_Seitenauszug_:
□ □ □ □

Unterzeichnet haben den Appell unter anderem die Deutsche Diabetes Gesellschaft, der Bundeselternrat, das Deutsche Kinderhilfswerk, Foodwatch, die Verbraucherzentrale, der WWF sowie die AOK und die Techniker-Krankenkasse.
Um Kinder und Jugendliche zu schützen, fordern Suchberater:innen, dass Alkohol-Werbung verboten wird.
Biologische Ursachen für den Heißhunger von Kindern auf Süßigkeiten
Kinder und Jugendliche essen laut dem Bündnis zurzeit doppelt so viele Süßigkeiten wie empfohlen, aber nur halb so viel Obst und Gemüse. Forscher:innen der Universität Washington und des Monell Centers veröffentlichten im Jahr 2009 Forschungsergebnisse zur Frage, warum Kinder gerne Süßigkeiten essen. Knochenwachstum führt den Ergebnissen zufolge zu einer gesteigerten Vorliebe für süßen Geschmack. Deshalb essen besonders Kleinkinder, die noch in ihrer Wachstumsphase sind, gerne Süßigkeiten. Auch für andere Ernährungsverhalten gibt es biologische Ursachen: Forschende fanden heraus, dass für Essstörungen wie Magersucht ein Gen verantwortlich ist.

□ □ □ □

_Aufgaben_:
**1.** Schreiben Sie aus dem Text über Kinder und Süßigkeiten den Abschnitt ab, der mit "Um Kinder und" beginnt und bis einschließlich "Gen verantwortlich ist." reicht.
**2.** Nennen Sie, was laut dem Text über Kinder und Süßigkeiten zu einer gesteigerten Vorliebe für süßen Geschmack führt.

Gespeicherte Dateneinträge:
□ □ □ □

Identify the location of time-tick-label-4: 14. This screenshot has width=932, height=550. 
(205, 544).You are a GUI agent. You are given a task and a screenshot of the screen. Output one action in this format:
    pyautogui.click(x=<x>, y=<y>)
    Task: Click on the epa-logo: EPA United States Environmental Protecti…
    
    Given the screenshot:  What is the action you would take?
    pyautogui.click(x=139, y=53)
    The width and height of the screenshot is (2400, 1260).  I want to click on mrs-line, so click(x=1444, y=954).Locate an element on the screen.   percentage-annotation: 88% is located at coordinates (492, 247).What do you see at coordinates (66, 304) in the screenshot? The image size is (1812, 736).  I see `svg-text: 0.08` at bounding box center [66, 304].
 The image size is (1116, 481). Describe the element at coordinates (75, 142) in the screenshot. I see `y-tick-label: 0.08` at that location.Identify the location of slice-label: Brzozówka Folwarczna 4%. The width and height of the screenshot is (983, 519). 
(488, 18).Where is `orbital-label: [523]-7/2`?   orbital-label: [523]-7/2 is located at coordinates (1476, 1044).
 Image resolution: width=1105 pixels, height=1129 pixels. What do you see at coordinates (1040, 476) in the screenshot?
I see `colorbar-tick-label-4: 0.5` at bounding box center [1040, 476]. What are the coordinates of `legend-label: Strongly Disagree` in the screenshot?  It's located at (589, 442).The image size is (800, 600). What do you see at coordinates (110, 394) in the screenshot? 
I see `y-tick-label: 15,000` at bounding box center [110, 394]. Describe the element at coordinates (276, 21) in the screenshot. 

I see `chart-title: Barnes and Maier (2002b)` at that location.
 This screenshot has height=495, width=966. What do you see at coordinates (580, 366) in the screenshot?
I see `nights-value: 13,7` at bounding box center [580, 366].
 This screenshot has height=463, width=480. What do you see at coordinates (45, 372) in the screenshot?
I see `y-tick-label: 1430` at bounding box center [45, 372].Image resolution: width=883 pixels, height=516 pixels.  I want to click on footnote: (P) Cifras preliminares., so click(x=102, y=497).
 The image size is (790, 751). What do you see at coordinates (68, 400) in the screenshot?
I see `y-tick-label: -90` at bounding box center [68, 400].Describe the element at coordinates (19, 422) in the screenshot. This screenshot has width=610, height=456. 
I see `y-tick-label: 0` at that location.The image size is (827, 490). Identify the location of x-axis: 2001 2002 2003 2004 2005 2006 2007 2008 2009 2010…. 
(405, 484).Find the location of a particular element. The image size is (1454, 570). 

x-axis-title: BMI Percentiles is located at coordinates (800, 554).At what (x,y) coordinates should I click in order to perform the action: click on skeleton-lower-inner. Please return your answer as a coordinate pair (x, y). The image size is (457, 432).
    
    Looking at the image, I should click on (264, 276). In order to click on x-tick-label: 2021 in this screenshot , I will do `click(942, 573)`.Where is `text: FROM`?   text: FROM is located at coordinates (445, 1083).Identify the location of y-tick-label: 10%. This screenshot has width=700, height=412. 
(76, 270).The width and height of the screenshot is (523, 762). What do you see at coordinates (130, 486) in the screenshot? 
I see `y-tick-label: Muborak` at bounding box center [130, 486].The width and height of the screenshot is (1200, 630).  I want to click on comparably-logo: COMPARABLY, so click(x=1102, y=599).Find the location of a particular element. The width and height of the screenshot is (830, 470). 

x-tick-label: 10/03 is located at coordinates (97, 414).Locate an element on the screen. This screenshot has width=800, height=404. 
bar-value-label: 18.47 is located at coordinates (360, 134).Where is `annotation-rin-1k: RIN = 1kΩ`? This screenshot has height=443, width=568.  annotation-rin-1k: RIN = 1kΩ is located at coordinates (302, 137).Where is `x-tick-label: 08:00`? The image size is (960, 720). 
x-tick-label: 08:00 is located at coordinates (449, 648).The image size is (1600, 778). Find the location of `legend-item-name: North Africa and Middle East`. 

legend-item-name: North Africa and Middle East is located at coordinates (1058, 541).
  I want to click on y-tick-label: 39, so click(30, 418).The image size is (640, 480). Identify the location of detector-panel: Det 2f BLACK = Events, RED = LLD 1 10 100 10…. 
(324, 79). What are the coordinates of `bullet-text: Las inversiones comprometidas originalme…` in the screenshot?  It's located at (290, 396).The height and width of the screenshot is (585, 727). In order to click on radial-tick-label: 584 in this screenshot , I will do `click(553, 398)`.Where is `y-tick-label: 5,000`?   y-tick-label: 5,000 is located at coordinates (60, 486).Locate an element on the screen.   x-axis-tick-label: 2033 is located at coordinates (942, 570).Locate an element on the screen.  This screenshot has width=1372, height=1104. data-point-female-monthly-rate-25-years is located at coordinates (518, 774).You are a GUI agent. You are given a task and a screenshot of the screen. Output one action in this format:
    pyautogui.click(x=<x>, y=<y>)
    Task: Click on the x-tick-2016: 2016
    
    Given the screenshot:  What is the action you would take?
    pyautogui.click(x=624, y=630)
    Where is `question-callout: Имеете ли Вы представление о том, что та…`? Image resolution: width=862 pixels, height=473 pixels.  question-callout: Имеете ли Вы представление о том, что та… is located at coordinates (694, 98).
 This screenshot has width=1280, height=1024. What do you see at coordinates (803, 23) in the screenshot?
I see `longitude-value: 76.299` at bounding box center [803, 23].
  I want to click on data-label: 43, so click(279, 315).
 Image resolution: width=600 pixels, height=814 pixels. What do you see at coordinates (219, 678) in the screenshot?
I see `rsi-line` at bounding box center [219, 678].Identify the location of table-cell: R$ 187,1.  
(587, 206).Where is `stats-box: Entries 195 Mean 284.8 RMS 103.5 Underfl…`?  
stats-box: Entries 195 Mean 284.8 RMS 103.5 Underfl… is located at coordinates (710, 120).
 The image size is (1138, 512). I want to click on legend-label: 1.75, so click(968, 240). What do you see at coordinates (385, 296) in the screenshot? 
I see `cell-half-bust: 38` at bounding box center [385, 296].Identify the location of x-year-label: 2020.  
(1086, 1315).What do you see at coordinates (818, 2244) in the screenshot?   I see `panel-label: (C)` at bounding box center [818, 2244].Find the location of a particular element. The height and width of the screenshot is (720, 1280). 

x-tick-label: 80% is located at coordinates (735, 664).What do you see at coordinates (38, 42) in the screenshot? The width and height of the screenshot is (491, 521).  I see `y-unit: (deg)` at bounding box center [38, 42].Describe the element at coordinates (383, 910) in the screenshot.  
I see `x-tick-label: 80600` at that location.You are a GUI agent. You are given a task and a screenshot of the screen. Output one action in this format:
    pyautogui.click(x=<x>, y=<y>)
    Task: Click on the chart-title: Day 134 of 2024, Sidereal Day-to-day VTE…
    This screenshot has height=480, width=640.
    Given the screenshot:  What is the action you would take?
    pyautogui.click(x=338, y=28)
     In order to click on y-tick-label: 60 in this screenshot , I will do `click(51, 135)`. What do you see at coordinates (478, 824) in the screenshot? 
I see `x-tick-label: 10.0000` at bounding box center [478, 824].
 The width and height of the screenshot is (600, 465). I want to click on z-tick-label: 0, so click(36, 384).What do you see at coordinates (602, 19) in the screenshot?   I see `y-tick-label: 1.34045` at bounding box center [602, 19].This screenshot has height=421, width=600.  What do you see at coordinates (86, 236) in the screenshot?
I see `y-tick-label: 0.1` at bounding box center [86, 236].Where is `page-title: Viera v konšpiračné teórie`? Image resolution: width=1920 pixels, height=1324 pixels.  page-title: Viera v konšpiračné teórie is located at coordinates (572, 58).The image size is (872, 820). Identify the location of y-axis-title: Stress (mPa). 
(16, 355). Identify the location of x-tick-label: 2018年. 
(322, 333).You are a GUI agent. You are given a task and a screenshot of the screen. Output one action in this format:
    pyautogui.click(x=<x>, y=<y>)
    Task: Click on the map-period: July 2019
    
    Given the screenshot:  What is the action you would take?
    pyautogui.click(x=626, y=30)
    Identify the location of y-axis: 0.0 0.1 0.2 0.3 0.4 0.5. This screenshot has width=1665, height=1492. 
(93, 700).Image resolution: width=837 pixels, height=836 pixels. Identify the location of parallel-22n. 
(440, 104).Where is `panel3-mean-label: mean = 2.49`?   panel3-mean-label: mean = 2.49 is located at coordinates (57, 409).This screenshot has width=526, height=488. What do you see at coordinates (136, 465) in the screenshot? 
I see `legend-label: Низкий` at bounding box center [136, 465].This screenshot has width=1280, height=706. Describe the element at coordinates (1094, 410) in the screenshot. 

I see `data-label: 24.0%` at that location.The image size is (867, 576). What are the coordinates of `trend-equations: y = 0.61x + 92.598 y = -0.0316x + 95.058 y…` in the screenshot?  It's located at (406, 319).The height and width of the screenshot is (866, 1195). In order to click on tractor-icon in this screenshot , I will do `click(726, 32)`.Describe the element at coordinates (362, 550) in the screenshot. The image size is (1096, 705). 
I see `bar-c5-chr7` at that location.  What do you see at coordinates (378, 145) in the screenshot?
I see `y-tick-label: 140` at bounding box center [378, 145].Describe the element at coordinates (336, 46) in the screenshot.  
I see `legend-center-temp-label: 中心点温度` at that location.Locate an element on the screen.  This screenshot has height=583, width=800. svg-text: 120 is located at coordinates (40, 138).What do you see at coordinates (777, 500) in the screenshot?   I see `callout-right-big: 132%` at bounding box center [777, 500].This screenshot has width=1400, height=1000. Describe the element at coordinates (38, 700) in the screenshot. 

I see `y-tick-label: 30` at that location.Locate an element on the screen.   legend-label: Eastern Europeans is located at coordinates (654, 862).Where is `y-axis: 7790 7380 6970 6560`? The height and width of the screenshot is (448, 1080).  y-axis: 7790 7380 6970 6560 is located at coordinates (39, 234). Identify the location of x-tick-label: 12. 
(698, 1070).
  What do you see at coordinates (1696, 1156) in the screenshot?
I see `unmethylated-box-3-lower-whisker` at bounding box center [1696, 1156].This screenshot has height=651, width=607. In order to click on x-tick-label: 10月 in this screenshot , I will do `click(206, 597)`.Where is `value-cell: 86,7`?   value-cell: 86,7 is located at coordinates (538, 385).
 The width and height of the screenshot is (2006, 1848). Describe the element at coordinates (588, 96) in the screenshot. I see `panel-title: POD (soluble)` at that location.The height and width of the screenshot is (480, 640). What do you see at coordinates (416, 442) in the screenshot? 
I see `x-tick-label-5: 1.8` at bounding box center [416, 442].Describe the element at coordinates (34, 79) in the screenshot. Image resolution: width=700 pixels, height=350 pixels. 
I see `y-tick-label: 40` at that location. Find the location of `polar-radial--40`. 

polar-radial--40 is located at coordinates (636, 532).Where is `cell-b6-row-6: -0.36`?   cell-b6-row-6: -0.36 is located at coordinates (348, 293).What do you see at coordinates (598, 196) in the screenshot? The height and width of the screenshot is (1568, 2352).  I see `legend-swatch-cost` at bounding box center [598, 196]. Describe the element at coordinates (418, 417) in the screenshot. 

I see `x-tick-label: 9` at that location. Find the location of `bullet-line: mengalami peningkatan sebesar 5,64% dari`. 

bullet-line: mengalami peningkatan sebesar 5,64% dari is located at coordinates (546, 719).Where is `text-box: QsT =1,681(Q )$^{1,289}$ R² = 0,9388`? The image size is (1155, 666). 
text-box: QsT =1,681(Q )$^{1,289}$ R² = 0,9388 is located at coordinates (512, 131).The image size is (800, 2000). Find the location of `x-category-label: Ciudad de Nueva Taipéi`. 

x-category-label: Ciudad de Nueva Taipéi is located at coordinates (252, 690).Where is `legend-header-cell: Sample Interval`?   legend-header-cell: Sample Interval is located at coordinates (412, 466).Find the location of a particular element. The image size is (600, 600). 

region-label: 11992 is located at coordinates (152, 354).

□ □ □ □

_Antworten_:
**1.**
Um Kinder und Jugendliche zu schützen, fordern Suchberater:innen, dass Alkohol-Werbung verboten wird.
Biologische Ursachen für den Heißhunger von Kindern auf Süßigkeiten
Kinder und Jugendliche essen laut dem Bündnis zurzeit doppelt so viele Süßigkeiten wie empfohlen, aber nur halb so viel Obst und Gemüse. Forscher:innen der Universität Washington und des Monell Centers veröffentlichten im Jahr 2009 Forschungsergebnisse zur Frage, warum Kinder gerne Süßigkeiten essen. Knochenwachstum führt den Ergebnissen zufolge zu einer gesteigerten Vorliebe für süßen Geschmack. Deshalb essen besonders Kleinkinder, die noch in ihrer Wachstumsphase sind, gerne Süßigkeiten. Auch für andere Ernährungsverhalten gibt es biologische Ursachen: Forschende fanden heraus, dass für Essstörungen wie Magersucht ein Gen verantwortlich ist.

**2.** Knochenwachstum.